Tasks for this exercise:
**1.** Please copy out everything from "Viewing your Service" down to "within the portal." in the Services Portal walkthrough, switching "wrench icon" to "settings icon".
**2.** Continue the Services Portal walkthrough from the point at which it stops.

Viewing your Service (Services Portal)¶
-
Navigate to the Services navigation menu and click on the Self Monitoring Service.
-
This will open the Services Portal for the Service.
-
You should see something like the image above.
-
The Time Period buttons[1] allow you to view service data from the last day, last week, last month and last year respectively.
-
The Service Tree Portlet[2] displays your parent service, and any child services, SLM Filters and SLM Metrics associated with the service, along with real-time event data and Metric Compliance data.
-
Clicking the wrench icon[3] on any portlet will open the Configure Portlet form to the right of the grid (see image below), allowing you to configure that individual portlet from within the portal.
-
The Service Events portlet[4] displays any Meta Events triggered by this service as a result of a service threshold breach.
-
NOTE: The Metric SLM Collector calculation is based on the Service polltime. Therefore it may take 5 minutes or more before all of the data becomes visible from the Services Portal.
-
With each 30 minute poll cycle, the data in the compliance graph will fill out more (see image below):
-
Parent and child services can be created from the Services UI, with their own SLM Filters and Metrics, creating a tiered hierarchy of services with one overall parent service at the top. The Event SLM Connector leverage's service hierarchies to determine real-time service impact.
Creating a Service¶
Following the above example, create your own SLM Service within Assure1, along with a number of SLM Filters and Metrics for that Service.
Once the service has been created, you could try to simulate an outage by blocking pings via the IPtables firewall. The primary presentation server should be modified for this step.
-
Via the command line, edit the /etc/sysconfig/iptables configuration file using your favorite editor.

Supplied data:
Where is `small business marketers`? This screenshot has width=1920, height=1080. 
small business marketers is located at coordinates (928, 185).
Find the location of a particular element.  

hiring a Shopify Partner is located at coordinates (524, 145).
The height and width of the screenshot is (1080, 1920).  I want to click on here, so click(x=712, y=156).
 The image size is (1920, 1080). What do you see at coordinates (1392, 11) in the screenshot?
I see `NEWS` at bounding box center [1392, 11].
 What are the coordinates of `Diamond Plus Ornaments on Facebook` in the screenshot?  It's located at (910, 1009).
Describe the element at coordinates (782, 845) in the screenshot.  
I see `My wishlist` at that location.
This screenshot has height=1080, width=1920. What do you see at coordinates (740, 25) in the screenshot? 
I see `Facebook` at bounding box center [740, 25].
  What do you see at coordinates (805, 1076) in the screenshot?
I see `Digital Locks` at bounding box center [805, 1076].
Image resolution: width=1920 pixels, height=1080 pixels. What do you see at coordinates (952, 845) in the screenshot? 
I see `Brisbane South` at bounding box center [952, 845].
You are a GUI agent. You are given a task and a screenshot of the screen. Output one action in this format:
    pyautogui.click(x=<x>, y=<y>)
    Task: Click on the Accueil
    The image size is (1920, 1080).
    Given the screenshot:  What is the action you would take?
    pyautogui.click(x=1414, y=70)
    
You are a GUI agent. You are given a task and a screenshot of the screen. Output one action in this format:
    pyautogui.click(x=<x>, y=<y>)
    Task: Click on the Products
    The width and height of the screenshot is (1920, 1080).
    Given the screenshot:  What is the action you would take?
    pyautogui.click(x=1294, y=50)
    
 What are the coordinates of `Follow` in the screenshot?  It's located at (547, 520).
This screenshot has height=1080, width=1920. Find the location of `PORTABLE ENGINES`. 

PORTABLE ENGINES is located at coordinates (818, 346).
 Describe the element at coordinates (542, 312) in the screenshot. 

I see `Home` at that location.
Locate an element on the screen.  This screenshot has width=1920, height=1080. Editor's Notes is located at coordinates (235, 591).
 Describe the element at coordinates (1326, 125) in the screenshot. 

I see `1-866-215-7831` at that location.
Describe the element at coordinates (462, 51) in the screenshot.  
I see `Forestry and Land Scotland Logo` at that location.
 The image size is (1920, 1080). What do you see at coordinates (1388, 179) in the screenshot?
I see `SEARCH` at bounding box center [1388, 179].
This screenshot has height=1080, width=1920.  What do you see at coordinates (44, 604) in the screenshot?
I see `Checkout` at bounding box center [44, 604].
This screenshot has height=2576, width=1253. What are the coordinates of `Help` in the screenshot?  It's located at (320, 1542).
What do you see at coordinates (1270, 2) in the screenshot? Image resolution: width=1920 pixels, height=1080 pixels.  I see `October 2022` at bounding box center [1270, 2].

Outputs for the tasks:
**1.**
Viewing your Service (Services Portal)¶
-
Navigate to the Services navigation menu and click on the Self Monitoring Service.
-
This will open the Services Portal for the Service.
-
You should see something like the image above.
-
The Time Period buttons[1] allow you to view service data from the last day, last week, last month and last year respectively.
-
The Service Tree Portlet[2] displays your parent service, and any child services, SLM Filters and SLM Metrics associated with the service, along with real-time event data and Metric Compliance data.
-
Clicking the settings icon[3] on any portlet will open the Configure Portlet form to the right of the grid (see image below), allowing you to configure that individual portlet from within the portal.

**2.**
-
To block pings, add the following line:
-A INPUT -p icmp --icmp-type echo-request -j DROP
-
Restart iptables with this command:
/etc/init.d/iptables restart
-
Verify the server can no longer be pinged.
-
Wait several poll cycles for the ping poller to report the server is no longer pinging. There will be two processes that then occur at the same time:
-
The device no longer pinging will be seen by the Default Thresholding Engine, which will create a Packet Loss threshold violation event in the event list. This event will be caught be the Event SLM Connector, and will decrease the Service Status for the event side of the SLM Service. As the status will then be below the SLM Service threshold, the selected Meta Event will be used to create a violation event.
-
While the above is happening on the event side, the metric side is also being processed. After a few poll cycles, when the Metric SLM Collector polls the database for the metric data needed, the collector will determine that the packet loss metrics are in violation of the SLM metric configuration. This will decrease the calculated Service Status for the metric side of the SLM Service, and will start effecting the overall SLM Service compliance value.